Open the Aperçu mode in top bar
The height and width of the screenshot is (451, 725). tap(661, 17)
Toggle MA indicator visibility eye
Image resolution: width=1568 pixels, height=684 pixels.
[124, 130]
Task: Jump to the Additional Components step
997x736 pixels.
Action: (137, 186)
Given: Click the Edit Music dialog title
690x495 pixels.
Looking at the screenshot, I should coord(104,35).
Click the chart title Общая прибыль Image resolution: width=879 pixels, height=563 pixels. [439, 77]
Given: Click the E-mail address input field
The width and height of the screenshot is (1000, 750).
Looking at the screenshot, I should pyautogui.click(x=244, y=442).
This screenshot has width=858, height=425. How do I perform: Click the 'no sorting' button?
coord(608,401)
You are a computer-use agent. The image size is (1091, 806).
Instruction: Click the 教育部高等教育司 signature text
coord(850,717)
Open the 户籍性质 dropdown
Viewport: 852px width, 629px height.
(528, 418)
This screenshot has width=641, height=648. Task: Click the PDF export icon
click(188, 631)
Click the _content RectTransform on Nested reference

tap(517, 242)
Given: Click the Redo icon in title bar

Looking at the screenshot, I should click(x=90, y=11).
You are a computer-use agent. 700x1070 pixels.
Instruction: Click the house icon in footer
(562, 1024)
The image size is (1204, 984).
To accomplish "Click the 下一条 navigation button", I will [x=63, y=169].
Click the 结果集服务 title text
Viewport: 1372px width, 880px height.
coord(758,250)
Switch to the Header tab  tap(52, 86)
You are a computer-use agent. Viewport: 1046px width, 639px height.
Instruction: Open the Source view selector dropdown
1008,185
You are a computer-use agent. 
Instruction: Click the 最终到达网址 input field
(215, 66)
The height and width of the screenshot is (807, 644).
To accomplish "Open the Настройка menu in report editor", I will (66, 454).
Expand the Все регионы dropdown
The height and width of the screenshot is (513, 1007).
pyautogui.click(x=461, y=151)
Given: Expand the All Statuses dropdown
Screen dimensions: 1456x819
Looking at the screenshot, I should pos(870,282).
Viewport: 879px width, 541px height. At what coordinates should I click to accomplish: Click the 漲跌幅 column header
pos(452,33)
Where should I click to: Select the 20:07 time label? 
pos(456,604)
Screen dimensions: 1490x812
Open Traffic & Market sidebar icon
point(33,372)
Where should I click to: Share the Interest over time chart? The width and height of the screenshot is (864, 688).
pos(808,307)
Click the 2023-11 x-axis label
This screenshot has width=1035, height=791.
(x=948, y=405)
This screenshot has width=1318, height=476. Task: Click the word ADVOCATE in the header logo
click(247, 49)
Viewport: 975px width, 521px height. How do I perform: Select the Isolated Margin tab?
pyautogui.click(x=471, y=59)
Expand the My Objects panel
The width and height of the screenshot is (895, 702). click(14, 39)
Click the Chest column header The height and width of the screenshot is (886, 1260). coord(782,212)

* * *

When a line in the listing includes the word "size", report that line in full.

You are a computer-use agent. The image size is (1091, 806).
The image size is (1204, 984).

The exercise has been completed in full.